How to recreate our experiments
The baseline is located in stacked_model. After installing the necessary packages, the main script can be ran by the following command:
python3 meta_classifier.py --files <trainfile> <testfile> --translated_files <translatedfile> <translated file> --save <model name>
The scripts in the normalisation folder are used as follows. First run the following script:
python3 get_normalisation.py --files <trainfile> <validationfile> --language <language> --type init
This will result in two seperate files which can be used with the tool from Rob van der Goot (https://bitbucket.org/robvanderg/monoise/src/master/).
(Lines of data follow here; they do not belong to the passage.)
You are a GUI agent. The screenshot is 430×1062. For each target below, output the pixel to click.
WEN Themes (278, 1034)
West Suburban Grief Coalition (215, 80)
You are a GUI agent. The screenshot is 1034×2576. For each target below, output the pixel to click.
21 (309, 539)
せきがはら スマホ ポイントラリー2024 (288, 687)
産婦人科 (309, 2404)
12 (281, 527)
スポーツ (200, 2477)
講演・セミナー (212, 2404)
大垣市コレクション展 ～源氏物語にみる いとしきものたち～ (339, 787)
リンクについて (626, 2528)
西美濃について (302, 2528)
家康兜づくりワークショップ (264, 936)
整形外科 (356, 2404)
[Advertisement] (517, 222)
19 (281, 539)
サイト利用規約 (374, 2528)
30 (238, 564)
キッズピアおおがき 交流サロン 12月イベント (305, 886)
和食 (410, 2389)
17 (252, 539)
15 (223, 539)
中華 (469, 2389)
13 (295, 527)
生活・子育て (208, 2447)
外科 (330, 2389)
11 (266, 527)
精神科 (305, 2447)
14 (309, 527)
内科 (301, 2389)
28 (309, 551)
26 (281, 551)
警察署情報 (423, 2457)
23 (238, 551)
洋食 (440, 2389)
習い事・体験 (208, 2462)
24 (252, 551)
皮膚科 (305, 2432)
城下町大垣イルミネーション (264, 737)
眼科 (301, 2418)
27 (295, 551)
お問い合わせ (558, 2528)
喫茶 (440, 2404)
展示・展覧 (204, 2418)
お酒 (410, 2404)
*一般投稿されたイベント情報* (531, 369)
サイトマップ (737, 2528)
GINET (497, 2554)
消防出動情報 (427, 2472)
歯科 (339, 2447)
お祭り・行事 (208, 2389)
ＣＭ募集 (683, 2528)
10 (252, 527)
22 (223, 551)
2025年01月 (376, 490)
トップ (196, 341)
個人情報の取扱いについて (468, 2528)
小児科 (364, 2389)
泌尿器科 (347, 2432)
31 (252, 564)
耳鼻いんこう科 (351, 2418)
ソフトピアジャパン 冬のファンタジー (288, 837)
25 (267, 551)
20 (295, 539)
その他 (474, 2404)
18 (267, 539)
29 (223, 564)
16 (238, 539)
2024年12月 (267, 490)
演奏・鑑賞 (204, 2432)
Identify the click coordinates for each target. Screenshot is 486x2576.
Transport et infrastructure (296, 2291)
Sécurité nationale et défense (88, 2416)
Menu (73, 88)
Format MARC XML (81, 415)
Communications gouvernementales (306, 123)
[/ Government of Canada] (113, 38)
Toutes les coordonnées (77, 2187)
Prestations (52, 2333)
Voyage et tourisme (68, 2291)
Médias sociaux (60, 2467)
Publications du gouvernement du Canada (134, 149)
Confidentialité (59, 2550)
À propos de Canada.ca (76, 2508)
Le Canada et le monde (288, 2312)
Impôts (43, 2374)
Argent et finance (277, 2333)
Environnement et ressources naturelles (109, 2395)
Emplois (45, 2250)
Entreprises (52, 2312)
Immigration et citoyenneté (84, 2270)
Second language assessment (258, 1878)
After running this tool, the files are normalised. Then run the following command:
python3 get_normalisation.py --files <trainfile> <validationfile> --language <language> --type concatenate
This leaves you with a json file which can be used in our final systems. The translation was done by concatenating the sentences and pasting it in Google Spreadsheets.
To run our python notebooks you need a certain structure in Google Drive. The structure we used was as follows:
├── My Drive
| ├── Colab Notebooks
| | ├── shared_task
| | | ├── han
| | | ├── data
| | | ├── xlmroberta
| | | | ├── results
| | | | ├── model_outputs
| | | | ├── model_cache
The data folder contains the normalised code mixed data in json format and two translated files for each code-mixed language. The format for naming the files is: .txt.